Neill’s recipe for buy-in among DHS officials has proven successful so far.

“You identify a major problem that everybody is feeling and seeing, and you fix it, and then they watch not only the fact that you fixed it, but also how you fixed it, or they participate with you in it,” Neill said. “And they see how fast things can turn around, and they want to keep that going.”

They want to adopt those processes, Neill added, “and just demonstrating new ways to work — bigger, faster results — it gets people excited about the work, and they want to do the same thing. And ultimately it has an effect across the board.”

The road to gaining leadership buy-in is not always an involved one. Sometimes it’s as simple as going through a discovery phase that provides clear directions on how to move forward. For DHS Digital Service, the team uses quick, tightly-scoped research opportunities to back-up its recommendations. For example, that may mean telling leadership that they don’t need blockchain or a chatbot to solve a specific problem, Miller said

He noted that this approach aligns with the values of USDS, one of which is “Find the truth. Tell the truth.” “Sometimes it’s not going to feel good to that stakeholder initially, but we’re giving them research-backed decisions that say, ‘You can go out and do that, but here is DHS Digital Services’ opinion. We don’t think you should do this, or this is what we think we should do instead.’”
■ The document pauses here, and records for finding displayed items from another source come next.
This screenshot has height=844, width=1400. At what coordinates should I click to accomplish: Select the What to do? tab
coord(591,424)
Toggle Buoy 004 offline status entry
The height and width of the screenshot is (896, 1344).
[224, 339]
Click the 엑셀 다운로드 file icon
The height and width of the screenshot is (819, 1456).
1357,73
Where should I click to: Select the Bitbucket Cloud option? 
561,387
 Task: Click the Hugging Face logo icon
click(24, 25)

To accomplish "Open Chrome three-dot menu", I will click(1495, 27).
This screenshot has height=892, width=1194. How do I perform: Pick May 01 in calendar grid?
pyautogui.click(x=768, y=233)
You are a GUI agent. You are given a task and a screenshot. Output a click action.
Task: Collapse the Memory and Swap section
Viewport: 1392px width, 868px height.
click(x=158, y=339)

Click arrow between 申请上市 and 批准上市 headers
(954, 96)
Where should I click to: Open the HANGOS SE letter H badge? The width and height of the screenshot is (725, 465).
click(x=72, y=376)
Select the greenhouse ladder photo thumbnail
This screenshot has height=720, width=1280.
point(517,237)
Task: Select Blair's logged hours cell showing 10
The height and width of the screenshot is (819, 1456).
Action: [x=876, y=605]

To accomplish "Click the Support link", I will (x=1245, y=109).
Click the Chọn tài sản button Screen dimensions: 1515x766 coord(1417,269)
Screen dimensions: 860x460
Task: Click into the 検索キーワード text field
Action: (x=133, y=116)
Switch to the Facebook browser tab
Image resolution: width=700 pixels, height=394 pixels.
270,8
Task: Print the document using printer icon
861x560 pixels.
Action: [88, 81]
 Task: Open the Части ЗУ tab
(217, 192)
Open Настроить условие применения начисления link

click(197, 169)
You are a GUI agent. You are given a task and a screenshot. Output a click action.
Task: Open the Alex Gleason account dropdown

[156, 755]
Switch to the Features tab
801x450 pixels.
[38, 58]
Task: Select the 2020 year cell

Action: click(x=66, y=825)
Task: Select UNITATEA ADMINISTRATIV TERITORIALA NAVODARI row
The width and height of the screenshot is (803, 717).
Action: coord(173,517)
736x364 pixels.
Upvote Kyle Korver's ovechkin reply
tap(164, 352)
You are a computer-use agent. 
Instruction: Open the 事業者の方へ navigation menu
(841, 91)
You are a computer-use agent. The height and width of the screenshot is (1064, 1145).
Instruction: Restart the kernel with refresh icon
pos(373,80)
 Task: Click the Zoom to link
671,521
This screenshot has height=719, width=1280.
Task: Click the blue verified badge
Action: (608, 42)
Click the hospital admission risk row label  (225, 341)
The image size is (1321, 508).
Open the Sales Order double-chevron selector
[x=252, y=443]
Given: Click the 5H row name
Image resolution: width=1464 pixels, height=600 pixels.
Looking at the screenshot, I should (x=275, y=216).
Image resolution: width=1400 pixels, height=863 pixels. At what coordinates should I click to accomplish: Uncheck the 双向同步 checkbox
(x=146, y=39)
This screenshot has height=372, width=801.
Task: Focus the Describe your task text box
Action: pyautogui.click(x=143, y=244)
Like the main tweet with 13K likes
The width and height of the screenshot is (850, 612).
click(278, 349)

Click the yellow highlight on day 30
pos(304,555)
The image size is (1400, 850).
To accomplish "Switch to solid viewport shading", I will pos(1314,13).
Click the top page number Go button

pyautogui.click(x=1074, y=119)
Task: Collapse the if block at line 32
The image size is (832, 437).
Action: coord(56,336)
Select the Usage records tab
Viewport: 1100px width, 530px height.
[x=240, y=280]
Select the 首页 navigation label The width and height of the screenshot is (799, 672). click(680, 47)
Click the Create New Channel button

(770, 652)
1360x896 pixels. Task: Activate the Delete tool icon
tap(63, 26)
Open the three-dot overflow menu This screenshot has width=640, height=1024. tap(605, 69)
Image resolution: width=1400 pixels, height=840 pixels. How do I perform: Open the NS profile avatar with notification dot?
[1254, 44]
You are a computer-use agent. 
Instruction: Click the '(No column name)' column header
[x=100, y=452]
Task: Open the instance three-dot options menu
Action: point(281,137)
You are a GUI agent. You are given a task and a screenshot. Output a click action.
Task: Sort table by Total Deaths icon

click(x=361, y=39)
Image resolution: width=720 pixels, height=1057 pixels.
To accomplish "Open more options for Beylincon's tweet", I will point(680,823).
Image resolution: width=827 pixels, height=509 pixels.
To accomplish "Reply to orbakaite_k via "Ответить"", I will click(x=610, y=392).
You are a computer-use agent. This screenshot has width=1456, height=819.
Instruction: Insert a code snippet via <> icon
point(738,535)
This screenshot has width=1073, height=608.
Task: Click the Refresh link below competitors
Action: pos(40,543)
3. Establish values and promulgate them.

Not every agency has a small army of digital experts from the private sector who can come in for a few years, work alongside employees to solve tough problems and speak freely without fear.

A poster at the United States Digital Service’s headquarters in Washington, D.C.

That’s why USDS headquarters is working to instill its values across government through efforts such as the Digital Service Playbook, which outlines 13 successful practices to help government build effective digital services.

“Our value system isn’t as well known, and we try to sort of bring it into the groups that we work with and try to get them to take them on as well and build it into the culture,” Neill said.

4. Make continuous improvements and iterations a priority.

The idea of constantly iterating on a product or monitoring how new software is performing after it launches isn’t something that government has done particularly well. Liz Odar, Director of Asylum, recalled when the I-90 form used to renew or replace green cards was brought online to help speed up the process.

The project launched and attention quickly shifted to the next project. It wasn’t until a year later that DHS leadership reached out asking the team to figure out why process times hadn’t improved. Odar explained that although the form was online it was basically a digital copy of the paper form. She stressed that the set-it-and-forget-it mindset cannot work with government projects, especially those as dynamic as digital initiatives.

5. Know the value of design.

Unfortunately, there is no clear career track for designers in government, but their skills are needed. Having service and interaction designers, for example, can help the engineers and product owners more effectively solve problems, Miller said.

“We’re doing that in the contracting space. too,” he noted. “We come in, and we prove out concepts like design does work as a part of cross-functional teams. And so we prove that by being on the ground.”

At U.S. Citizenship and Immigration Services (USCIS), the team uses design to subjectively test whether a company can actually deliver software and if contractors know what they’re doing. The team has also used tech challenges to test companies’ design capabilities.

“The number one tactic that I think that a lot of government agencies could do is appointing design- background advisors or evaluators on those contract teams,” Miller said. Not enough agencies have design experts at the table who can tell if vendors know what they’re doing or are simply using the right jargon.